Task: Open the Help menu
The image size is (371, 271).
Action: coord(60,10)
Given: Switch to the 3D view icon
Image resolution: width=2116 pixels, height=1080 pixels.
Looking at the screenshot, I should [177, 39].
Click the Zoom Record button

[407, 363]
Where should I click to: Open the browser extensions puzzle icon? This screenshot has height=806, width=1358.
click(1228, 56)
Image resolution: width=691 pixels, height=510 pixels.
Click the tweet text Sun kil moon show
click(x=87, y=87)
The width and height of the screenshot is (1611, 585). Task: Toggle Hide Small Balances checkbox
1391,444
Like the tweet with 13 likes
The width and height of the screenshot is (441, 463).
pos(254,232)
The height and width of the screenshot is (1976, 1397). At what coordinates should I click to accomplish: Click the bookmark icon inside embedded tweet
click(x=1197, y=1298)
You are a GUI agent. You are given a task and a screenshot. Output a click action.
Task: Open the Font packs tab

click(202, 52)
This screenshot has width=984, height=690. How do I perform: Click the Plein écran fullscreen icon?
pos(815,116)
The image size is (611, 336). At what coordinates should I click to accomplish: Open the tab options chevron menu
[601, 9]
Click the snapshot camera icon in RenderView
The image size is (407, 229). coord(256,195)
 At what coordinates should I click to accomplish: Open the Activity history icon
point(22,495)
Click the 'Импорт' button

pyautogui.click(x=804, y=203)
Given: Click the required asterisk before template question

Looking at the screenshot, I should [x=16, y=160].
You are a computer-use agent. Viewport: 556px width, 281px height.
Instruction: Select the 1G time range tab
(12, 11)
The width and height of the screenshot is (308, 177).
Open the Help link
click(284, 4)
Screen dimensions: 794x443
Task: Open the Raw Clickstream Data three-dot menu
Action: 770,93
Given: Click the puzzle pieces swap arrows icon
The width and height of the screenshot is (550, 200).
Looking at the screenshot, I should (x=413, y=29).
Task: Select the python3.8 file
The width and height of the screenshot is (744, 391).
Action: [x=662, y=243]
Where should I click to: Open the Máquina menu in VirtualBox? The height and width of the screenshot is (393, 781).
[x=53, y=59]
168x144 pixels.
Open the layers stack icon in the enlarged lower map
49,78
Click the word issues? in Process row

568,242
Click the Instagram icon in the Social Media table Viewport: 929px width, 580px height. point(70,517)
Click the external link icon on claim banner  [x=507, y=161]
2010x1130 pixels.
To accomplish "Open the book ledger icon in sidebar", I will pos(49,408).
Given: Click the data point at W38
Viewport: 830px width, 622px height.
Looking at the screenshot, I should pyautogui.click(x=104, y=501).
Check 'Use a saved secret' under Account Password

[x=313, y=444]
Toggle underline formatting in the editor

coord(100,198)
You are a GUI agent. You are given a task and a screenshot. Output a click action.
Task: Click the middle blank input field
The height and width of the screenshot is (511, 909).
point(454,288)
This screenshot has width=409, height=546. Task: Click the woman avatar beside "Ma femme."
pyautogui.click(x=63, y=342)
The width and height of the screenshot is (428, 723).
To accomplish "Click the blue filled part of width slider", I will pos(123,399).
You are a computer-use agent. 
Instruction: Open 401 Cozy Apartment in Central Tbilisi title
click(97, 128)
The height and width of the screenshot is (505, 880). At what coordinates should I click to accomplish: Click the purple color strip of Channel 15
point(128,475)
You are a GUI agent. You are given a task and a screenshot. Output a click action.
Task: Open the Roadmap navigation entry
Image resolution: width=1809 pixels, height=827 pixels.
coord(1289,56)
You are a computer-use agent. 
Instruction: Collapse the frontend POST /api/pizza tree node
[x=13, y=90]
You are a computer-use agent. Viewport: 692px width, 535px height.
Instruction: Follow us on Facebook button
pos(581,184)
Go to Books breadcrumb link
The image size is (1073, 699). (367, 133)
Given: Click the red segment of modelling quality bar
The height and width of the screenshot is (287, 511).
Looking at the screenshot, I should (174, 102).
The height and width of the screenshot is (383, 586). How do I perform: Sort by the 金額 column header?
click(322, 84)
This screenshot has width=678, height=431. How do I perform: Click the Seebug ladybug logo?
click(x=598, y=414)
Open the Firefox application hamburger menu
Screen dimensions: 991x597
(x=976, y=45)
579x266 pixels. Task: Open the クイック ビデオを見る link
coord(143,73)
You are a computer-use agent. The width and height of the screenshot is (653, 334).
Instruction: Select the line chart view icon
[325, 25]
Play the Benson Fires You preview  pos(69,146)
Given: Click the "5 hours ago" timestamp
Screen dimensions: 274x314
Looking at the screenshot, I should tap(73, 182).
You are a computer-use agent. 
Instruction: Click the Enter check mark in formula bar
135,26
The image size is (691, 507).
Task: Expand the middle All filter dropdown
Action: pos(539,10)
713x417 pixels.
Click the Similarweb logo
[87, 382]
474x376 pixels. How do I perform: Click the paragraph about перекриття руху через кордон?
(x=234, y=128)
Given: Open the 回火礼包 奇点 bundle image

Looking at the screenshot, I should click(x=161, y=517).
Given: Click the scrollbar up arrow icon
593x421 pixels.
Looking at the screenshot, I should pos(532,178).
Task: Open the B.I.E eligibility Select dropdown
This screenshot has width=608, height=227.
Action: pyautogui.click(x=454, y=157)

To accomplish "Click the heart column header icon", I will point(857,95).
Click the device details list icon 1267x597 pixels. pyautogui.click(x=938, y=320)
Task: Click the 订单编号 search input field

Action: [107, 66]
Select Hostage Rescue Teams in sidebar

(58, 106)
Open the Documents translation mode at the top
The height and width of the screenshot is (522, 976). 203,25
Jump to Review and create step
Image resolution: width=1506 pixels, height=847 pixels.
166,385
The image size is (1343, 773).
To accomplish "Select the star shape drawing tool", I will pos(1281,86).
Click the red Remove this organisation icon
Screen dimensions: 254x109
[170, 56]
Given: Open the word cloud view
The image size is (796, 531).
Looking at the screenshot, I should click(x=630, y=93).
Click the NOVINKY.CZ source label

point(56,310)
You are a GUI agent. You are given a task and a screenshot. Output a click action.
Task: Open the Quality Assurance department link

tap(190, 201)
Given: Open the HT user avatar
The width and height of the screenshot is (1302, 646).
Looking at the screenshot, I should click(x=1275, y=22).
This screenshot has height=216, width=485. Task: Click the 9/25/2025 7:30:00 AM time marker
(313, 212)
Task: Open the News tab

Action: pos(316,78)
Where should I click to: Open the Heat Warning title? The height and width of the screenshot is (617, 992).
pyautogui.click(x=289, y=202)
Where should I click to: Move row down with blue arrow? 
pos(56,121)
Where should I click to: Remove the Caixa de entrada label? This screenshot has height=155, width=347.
═══
> TO DO
Turn the items above into a numbered list, one line per entry, leaving out the blank lines.

> RESPONSE
1. Task: Open the Help menu
2. The image size is (371, 271).
3. Action: coord(60,10)
4. Given: Switch to the 3D view icon
5. Image resolution: width=2116 pixels, height=1080 pixels.
6. Looking at the screenshot, I should [177, 39].
7. Click the Zoom Record button
8. [407, 363]
9. Where should I click to: Open the browser extensions puzzle icon? This screenshot has height=806, width=1358.
10. click(1228, 56)
11. Image resolution: width=691 pixels, height=510 pixels.
12. Click the tweet text Sun kil moon show
13. click(x=87, y=87)
14. The width and height of the screenshot is (1611, 585). Task: Toggle Hide Small Balances checkbox
15. 1391,444
16. Like the tweet with 13 likes
17. The width and height of the screenshot is (441, 463).
18. pos(254,232)
19. The height and width of the screenshot is (1976, 1397). At what coordinates should I click to accomplish: Click the bookmark icon inside embedded tweet
20. click(x=1197, y=1298)
21. You are a GUI agent. You are given a task and a screenshot. Output a click action.
22. Task: Open the Font packs tab
23. click(202, 52)
24. This screenshot has width=984, height=690. How do I perform: Click the Plein écran fullscreen icon?
25. pos(815,116)
26. The image size is (611, 336). At what coordinates should I click to accomplish: Open the tab options chevron menu
27. [601, 9]
28. Click the snapshot camera icon in RenderView
29. The image size is (407, 229). coord(256,195)
30.  At what coordinates should I click to accomplish: Open the Activity history icon
31. point(22,495)
32. Click the 'Импорт' button
33. pyautogui.click(x=804, y=203)
34. Given: Click the required asterisk before template question
35. Looking at the screenshot, I should [x=16, y=160].
36. You are a computer-use agent. Viewport: 556px width, 281px height.
37. Instruction: Select the 1G time range tab
38. (12, 11)
39. The width and height of the screenshot is (308, 177).
40. Open the Help link
41. click(284, 4)
42. Screen dimensions: 794x443
43. Task: Open the Raw Clickstream Data three-dot menu
44. Action: 770,93
45. Given: Click the puzzle pieces swap arrows icon
46. The width and height of the screenshot is (550, 200).
47. Looking at the screenshot, I should (x=413, y=29).
48. Task: Select the python3.8 file
49. The width and height of the screenshot is (744, 391).
50. Action: [x=662, y=243]
51. Where should I click to: Open the Máquina menu in VirtualBox? The height and width of the screenshot is (393, 781).
52. [x=53, y=59]
53. 168x144 pixels.
54. Open the layers stack icon in the enlarged lower map
55. 49,78
56. Click the word issues? in Process row
57. 568,242
58. Click the Instagram icon in the Social Media table Viewport: 929px width, 580px height. point(70,517)
59. Click the external link icon on claim banner  [x=507, y=161]
60. 2010x1130 pixels.
61. To accomplish "Open the book ledger icon in sidebar", I will pos(49,408).
62. Given: Click the data point at W38
63. Viewport: 830px width, 622px height.
64. Looking at the screenshot, I should pyautogui.click(x=104, y=501).
65. Check 'Use a saved secret' under Account Password
66. [x=313, y=444]
67. Toggle underline formatting in the editor
68. coord(100,198)
69. You are a GUI agent. You are given a task and a screenshot. Output a click action.
70. Task: Click the middle blank input field
71. The height and width of the screenshot is (511, 909).
72. point(454,288)
73. This screenshot has width=409, height=546. Task: Click the woman avatar beside "Ma femme."
74. pyautogui.click(x=63, y=342)
75. The width and height of the screenshot is (428, 723).
76. To accomplish "Click the blue filled part of width slider", I will pos(123,399).
77. You are a computer-use agent. 
78. Instruction: Open 401 Cozy Apartment in Central Tbilisi title
79. click(97, 128)
80. The height and width of the screenshot is (505, 880). At what coordinates should I click to accomplish: Click the purple color strip of Channel 15
81. point(128,475)
82. You are a GUI agent. You are given a task and a screenshot. Output a click action.
83. Task: Open the Roadmap navigation entry
84. Image resolution: width=1809 pixels, height=827 pixels.
85. coord(1289,56)
86. You are a computer-use agent. 
87. Instruction: Collapse the frontend POST /api/pizza tree node
88. [x=13, y=90]
89. You are a computer-use agent. Viewport: 692px width, 535px height.
90. Instruction: Follow us on Facebook button
91. pos(581,184)
92. Go to Books breadcrumb link
93. The image size is (1073, 699). (367, 133)
94. Given: Click the red segment of modelling quality bar
95. The height and width of the screenshot is (287, 511).
96. Looking at the screenshot, I should (174, 102).
97. The height and width of the screenshot is (383, 586). How do I perform: Sort by the 金額 column header?
98. click(322, 84)
99. This screenshot has width=678, height=431. How do I perform: Click the Seebug ladybug logo?
100. click(x=598, y=414)
101. Open the Firefox application hamburger menu
102. Screen dimensions: 991x597
103. (x=976, y=45)
104. 579x266 pixels. Task: Open the クイック ビデオを見る link
105. coord(143,73)
106. You are a computer-use agent. The width and height of the screenshot is (653, 334).
107. Instruction: Select the line chart view icon
108. [325, 25]
109. Play the Benson Fires You preview  pos(69,146)
110. Given: Click the "5 hours ago" timestamp
111. Screen dimensions: 274x314
112. Looking at the screenshot, I should tap(73, 182).
113. You are a computer-use agent. 
114. Instruction: Click the Enter check mark in formula bar
115. 135,26
116. The image size is (691, 507).
117. Task: Expand the middle All filter dropdown
118. Action: pos(539,10)
119. 713x417 pixels.
120. Click the Similarweb logo
121. [87, 382]
122. 474x376 pixels. How do I perform: Click the paragraph about перекриття руху через кордон?
123. (x=234, y=128)
124. Given: Open the 回火礼包 奇点 bundle image
125. Looking at the screenshot, I should click(x=161, y=517).
126. Given: Click the scrollbar up arrow icon
127. 593x421 pixels.
128. Looking at the screenshot, I should pos(532,178).
129. Task: Open the B.I.E eligibility Select dropdown
130. This screenshot has width=608, height=227.
131. Action: pyautogui.click(x=454, y=157)
132. To accomplish "Click the heart column header icon", I will point(857,95).
133. Click the device details list icon 1267x597 pixels. pyautogui.click(x=938, y=320)
134. Task: Click the 订单编号 search input field
135. Action: [107, 66]
136. Select Hostage Rescue Teams in sidebar
137. (58, 106)
138. Open the Documents translation mode at the top
139. The height and width of the screenshot is (522, 976). 203,25
140. Jump to Review and create step
141. Image resolution: width=1506 pixels, height=847 pixels.
142. 166,385
143. The image size is (1343, 773).
144. To accomplish "Select the star shape drawing tool", I will pos(1281,86).
145. Click the red Remove this organisation icon
146. Screen dimensions: 254x109
147. [170, 56]
148. Given: Open the word cloud view
149. The image size is (796, 531).
150. Looking at the screenshot, I should click(x=630, y=93).
151. Click the NOVINKY.CZ source label
152. point(56,310)
153. You are a GUI agent. You are given a task and a screenshot. Output a click action.
154. Task: Open the Quality Assurance department link
155. tap(190, 201)
156. Given: Open the HT user avatar
157. The width and height of the screenshot is (1302, 646).
158. Looking at the screenshot, I should click(x=1275, y=22).
159. This screenshot has height=216, width=485. Task: Click the 9/25/2025 7:30:00 AM time marker
160. (313, 212)
161. Task: Open the News tab
162. Action: pos(316,78)
163. Where should I click to: Open the Heat Warning title? The height and width of the screenshot is (617, 992).
164. pyautogui.click(x=289, y=202)
165. Where should I click to: Move row down with blue arrow? 
166. pos(56,121)
167. Where should I click to: Remove the Caixa de entrada label? This screenshot has height=155, width=347.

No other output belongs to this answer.